Trudeau affirms importance of NAFTA amid rumbling of U.S.-Mexico deal

OTTAWA — Prime Minister Justin Trudeau says Canada is still pushing for a three-country North American Free Trade Agreement despite rumblings of a bilateral deal between the United States and Mexico.
12813309_web1_chy102488208

OTTAWA — Prime Minister Justin Trudeau says Canada is still pushing for a three-country North American Free Trade Agreement despite rumblings of a bilateral deal between the United States and Mexico.

Trudeau says today that NAFTA remains the best option for ensuring prosperity for workers in all three countries.

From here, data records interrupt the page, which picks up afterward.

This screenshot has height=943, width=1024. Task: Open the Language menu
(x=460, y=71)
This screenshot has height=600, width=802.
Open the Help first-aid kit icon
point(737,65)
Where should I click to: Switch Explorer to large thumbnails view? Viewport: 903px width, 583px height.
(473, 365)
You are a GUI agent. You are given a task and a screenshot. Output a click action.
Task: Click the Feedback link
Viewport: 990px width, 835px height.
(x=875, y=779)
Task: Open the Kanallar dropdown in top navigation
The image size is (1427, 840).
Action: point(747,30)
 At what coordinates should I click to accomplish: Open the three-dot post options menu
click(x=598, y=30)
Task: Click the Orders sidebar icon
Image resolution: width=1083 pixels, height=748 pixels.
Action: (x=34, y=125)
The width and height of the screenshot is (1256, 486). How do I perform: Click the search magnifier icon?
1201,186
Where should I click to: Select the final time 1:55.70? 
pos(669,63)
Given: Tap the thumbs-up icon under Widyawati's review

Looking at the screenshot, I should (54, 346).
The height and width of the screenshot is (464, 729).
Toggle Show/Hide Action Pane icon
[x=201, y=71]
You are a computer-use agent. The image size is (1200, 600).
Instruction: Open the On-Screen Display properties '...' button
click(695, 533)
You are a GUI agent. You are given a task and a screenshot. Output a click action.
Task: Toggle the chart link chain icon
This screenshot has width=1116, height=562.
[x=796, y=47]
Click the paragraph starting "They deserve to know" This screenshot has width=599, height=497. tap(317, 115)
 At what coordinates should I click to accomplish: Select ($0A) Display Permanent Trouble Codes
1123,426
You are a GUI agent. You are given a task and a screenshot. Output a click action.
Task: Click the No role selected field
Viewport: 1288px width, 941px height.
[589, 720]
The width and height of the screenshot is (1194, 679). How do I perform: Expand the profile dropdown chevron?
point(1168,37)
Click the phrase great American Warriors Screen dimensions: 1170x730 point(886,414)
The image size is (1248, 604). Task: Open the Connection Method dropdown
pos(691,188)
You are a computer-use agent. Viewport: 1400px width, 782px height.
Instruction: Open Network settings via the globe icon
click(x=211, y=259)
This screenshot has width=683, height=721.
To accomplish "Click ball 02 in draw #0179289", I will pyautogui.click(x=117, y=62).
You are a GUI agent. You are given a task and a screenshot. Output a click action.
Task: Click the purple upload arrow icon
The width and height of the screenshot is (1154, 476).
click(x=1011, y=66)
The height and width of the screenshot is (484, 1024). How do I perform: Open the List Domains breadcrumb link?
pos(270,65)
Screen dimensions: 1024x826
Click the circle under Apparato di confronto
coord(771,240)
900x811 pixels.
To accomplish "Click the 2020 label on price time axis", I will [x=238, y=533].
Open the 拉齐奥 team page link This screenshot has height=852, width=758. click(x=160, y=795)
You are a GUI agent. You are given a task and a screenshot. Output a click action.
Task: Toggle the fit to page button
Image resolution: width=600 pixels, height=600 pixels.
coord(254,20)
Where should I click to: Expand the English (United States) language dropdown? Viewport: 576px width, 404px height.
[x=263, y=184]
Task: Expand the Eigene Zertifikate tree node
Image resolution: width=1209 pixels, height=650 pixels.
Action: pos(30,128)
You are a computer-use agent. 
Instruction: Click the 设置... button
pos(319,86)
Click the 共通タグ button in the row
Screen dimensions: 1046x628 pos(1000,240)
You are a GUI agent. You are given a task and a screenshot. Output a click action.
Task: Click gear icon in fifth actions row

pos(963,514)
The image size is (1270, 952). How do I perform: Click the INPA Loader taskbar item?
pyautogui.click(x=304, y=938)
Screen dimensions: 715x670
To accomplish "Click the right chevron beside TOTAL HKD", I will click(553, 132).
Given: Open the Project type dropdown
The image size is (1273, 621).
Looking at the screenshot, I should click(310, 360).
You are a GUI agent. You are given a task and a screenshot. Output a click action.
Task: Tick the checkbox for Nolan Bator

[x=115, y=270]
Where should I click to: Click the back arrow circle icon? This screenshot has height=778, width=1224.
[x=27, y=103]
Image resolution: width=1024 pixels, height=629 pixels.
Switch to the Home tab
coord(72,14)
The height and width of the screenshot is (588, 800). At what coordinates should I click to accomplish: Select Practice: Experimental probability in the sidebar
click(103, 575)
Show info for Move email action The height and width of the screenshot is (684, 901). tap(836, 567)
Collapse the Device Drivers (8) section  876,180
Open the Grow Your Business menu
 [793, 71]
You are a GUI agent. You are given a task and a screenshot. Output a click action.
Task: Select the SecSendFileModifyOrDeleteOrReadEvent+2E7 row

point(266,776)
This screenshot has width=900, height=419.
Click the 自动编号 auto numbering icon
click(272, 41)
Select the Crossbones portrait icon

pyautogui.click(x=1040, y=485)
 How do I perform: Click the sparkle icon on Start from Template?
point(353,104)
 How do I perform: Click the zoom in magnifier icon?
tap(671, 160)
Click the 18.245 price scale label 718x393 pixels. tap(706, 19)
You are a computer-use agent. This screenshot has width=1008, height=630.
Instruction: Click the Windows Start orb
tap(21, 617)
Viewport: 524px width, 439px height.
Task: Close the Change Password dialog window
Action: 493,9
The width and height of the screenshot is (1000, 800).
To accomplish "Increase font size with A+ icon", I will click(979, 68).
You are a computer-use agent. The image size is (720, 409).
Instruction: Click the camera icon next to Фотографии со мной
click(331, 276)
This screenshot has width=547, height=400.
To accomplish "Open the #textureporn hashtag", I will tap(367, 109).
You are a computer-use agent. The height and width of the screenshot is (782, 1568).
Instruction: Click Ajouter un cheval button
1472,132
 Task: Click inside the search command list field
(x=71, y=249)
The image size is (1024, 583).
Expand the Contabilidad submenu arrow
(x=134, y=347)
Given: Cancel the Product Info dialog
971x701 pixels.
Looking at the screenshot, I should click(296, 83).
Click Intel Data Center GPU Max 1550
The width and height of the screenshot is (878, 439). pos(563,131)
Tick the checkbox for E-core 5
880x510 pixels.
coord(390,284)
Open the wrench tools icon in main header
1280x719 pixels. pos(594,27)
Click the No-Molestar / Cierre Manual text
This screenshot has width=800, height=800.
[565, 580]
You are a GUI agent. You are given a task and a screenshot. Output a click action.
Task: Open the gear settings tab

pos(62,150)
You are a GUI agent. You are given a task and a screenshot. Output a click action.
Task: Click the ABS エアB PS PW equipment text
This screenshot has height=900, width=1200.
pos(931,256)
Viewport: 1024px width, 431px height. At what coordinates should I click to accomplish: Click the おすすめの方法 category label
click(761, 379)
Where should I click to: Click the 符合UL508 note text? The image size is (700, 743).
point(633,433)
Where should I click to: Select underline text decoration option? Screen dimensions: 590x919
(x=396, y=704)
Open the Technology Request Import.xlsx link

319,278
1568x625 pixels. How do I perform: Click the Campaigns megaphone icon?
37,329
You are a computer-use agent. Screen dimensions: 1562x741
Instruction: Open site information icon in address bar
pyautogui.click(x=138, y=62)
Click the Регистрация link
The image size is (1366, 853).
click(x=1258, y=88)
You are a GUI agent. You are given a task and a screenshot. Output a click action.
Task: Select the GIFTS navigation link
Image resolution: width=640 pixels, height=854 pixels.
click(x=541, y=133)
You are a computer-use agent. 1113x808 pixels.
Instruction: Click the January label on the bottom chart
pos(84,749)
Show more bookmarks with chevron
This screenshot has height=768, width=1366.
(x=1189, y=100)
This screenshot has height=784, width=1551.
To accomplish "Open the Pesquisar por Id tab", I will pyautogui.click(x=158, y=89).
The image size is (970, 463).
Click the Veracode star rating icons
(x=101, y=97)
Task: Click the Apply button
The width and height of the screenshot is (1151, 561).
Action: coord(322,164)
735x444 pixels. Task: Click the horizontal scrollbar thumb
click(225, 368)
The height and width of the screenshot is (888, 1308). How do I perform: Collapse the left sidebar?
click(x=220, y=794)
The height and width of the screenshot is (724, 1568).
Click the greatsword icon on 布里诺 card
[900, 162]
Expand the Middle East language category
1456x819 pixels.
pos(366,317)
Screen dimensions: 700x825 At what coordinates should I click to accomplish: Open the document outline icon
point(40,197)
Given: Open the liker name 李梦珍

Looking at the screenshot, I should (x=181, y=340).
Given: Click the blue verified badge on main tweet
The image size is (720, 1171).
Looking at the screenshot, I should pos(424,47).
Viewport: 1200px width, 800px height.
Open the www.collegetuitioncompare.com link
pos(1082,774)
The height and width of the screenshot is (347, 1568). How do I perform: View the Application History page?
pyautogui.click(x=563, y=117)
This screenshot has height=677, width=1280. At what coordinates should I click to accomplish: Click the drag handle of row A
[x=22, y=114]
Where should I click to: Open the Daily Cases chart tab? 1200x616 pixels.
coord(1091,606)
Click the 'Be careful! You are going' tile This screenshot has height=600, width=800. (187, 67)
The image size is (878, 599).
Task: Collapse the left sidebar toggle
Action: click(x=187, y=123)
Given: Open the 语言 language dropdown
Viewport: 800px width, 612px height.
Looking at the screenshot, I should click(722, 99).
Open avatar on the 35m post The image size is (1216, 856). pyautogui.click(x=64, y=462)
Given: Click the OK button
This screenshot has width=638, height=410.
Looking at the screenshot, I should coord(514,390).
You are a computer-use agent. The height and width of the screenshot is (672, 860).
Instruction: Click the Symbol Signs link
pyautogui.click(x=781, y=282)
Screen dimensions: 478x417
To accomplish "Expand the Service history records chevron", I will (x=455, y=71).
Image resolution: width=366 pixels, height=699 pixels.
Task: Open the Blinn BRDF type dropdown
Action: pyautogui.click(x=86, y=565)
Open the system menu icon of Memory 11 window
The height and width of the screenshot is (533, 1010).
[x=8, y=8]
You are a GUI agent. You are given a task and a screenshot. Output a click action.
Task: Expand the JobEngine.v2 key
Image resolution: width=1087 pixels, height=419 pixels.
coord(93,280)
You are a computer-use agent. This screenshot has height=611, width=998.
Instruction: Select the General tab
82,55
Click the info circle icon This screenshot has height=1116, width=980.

However, U.S. President Donald Trump and his Agriculture Secretary Sonny Purdue both said earlier this week that a deal with Mexico could come first, before one with Canada is struck.

Ildefonso Guajardo, Mexico’s economy secretary, told a radio station this week that he will be in Washington next Thursday to resume NAFTA talks with U.S. officials.

Trudeau says discussions with the U.S. and Mexico are continuing but he did not elaborate, and officials say there is no immediate plan for Foreign Affairs Minister Chrystia Freeland to travel to Washington next week.

Freeland’s office says she and Finance Minister Bill Morneau, as well as new International Trade Minister Jim Carr, will visit Mexico City on Wednesday to meet Mexican President-elect Andres Manuel Lopez Obrador and his team.